Thus, $2=(\frac{c}{a})^n$ will hold iff $\frac{c}{a}$ is an integer. The only value of $\frac{c}{a}$ that satisfies the equation such that $n$ is a positive integer is $\frac{c}{a}=2$ so that $n=1$.
Thus, $a^n+b^n\neq c^n$ for positive integers $a$, $b$ $c$ and $n$ such that $n>2$ and $a=b$.

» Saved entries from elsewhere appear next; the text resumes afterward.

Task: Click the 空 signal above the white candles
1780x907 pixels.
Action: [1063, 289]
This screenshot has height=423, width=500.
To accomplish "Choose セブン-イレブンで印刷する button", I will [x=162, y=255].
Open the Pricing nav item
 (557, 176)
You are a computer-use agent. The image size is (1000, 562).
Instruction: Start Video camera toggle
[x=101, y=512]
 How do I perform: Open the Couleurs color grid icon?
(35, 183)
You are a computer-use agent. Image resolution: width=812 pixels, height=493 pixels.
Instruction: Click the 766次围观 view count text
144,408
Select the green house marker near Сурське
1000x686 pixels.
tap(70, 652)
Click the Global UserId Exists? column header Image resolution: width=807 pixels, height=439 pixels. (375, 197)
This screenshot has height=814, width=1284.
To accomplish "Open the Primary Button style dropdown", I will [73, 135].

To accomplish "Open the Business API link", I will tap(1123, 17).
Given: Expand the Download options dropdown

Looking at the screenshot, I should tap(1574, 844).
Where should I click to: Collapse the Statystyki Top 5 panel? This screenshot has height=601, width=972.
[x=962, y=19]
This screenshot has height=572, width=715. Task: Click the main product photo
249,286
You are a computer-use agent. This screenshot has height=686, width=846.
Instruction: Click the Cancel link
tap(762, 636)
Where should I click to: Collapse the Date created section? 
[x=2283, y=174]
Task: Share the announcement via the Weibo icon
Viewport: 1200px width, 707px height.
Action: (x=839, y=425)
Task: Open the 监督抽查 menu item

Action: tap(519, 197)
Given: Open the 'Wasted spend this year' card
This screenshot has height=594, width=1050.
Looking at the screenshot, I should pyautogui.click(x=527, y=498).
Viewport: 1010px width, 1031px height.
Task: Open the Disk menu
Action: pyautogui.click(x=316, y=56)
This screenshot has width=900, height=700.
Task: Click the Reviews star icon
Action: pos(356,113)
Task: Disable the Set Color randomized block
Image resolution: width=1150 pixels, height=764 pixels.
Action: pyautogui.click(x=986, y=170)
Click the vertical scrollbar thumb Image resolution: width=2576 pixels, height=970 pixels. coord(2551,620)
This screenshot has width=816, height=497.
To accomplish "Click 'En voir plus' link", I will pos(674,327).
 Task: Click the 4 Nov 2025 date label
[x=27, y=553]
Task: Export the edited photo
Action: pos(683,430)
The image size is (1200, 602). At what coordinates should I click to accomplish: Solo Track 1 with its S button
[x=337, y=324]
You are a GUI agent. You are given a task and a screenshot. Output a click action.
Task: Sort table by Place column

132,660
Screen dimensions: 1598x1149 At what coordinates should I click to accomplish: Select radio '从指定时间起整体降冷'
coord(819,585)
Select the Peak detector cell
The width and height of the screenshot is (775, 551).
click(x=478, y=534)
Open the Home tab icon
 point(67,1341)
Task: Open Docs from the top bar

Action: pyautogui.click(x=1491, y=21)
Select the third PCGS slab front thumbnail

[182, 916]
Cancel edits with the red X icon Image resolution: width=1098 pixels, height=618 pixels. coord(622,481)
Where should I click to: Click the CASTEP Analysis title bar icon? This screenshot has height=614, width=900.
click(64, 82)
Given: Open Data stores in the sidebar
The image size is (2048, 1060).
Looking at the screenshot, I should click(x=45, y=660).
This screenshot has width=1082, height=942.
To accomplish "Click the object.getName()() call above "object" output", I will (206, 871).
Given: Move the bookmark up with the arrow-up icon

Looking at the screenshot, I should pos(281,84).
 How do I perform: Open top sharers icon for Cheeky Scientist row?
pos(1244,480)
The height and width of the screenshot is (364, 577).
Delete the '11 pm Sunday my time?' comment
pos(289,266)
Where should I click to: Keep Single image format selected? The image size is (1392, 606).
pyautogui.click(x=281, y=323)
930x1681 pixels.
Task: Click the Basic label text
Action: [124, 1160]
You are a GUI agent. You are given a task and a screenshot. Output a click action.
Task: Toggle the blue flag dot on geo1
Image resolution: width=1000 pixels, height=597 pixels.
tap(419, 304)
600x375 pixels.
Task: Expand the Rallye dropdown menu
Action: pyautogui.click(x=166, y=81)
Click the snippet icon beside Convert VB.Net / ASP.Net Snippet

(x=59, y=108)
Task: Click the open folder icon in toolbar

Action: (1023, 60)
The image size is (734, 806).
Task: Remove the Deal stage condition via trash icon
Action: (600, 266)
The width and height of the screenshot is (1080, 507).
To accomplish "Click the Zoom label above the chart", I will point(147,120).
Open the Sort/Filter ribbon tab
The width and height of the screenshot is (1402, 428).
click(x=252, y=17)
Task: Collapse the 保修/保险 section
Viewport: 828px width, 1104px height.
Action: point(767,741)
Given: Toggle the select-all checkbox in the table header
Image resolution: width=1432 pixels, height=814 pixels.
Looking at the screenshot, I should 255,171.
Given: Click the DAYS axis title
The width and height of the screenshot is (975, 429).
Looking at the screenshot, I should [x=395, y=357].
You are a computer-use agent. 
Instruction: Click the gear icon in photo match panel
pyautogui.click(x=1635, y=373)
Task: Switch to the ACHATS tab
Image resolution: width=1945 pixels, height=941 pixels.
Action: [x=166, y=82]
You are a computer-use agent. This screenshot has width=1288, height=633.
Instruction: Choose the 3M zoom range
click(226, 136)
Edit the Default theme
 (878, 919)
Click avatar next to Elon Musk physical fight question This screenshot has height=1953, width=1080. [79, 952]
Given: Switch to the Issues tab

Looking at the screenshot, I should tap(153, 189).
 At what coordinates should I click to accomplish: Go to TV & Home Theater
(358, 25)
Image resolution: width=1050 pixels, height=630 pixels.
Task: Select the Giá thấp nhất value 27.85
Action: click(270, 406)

We therefore assume $a\neq b$.
We multiply both sides of the equation $c^n=a^n+b^n$ by $a^n-b^n$
\begin{align*}
c^n(a^n-b^n)&=(a^n+b^n)(a^n-b^n)\\
c^n(a^n-b^n)&=(a^n)^2-(b^n)^2\\
c^n(a^n-b^n)&=(a^2)^n-(b^2)^n\tag{1}
\end{align*}
When factoring,
\begin{align*}
a^n-b^n&=(a-b)(a^{n-1}+a^{n-2}b+a^{n-3}b^2+\cdots +ab^{n-2}+b^{n-1})\\
a^n-b^n&=(a-b)\sum\limits_{i=1}^na^{n-i}b^{i-1}
\end{align*}
Therefore
\begin{align*}
(a^2)^n-(b^2)^n&=(a^2-b^2)\{(a^2)^{n-1}+(a^2)^{n-2}b^2+\cdots +a^2(b^2)^{n-2}+(b^2)^{n-1}\}\\
(a^2)^n-(b^2)^n&=(a^2-b^2)\sum\limits_{i=1}^n(a^2)^{n-i}(b^2)^{i-1}
\end{align*}
We substitute this in 1.
$$c^n(a-b)\sum\limits_{i=1}^na^{n-i}b^{i-1}=(a^2-b^2)\sum\limits_{i=1}^n(a^2)^{n-i}(b^2)^{i-1}$$
We divide both sides of the equation by $(a-b)$
\begin{align*}
c^n\sum\limits_{i=1}^na^{n-i}b^{i-1}&=\frac{(a+b)(a-b)}{(a-b)}\sum\limits_{i=1}^n(a^2)^{n-i}(b^2)^{i-1}\\
c^n\sum\limits_{i=1}^na^{n-i}b^{i-1}&=(a+b)\sum\limits_{i=1}^n(a^2)^{n-i}(b^2)^{i-1}
\end{align*}
\begin{align*}
c^n&=\frac{(a+b)\sum\limits_{i=1}^n(a^2)^{n-i}(b^2)^{i-1}}{\sum\limits_{i=1}^na^{n-i}b^{i-1}}\\
a^n+b^n&=\frac{(a+b)\sum\limits_{i=1}^n(a^2)^{n-i}(b^2)^{i-1}}{\sum\limits_{i=1}^na^{n-i}b^{i-1}}
\end{align*}

theorem
$a^n+b^n\neq c^n$ for positive integers $a$, $b$, $c$ and $n>2$.
proof
Let $\frac{\sum\limits_{i=1}^n(a^2)^{n-i}(b^2)^{i-1}}{\sum\limits_{i=1}^na^{n-i}b^{i-1}}$ be $\frac{x}{y}$.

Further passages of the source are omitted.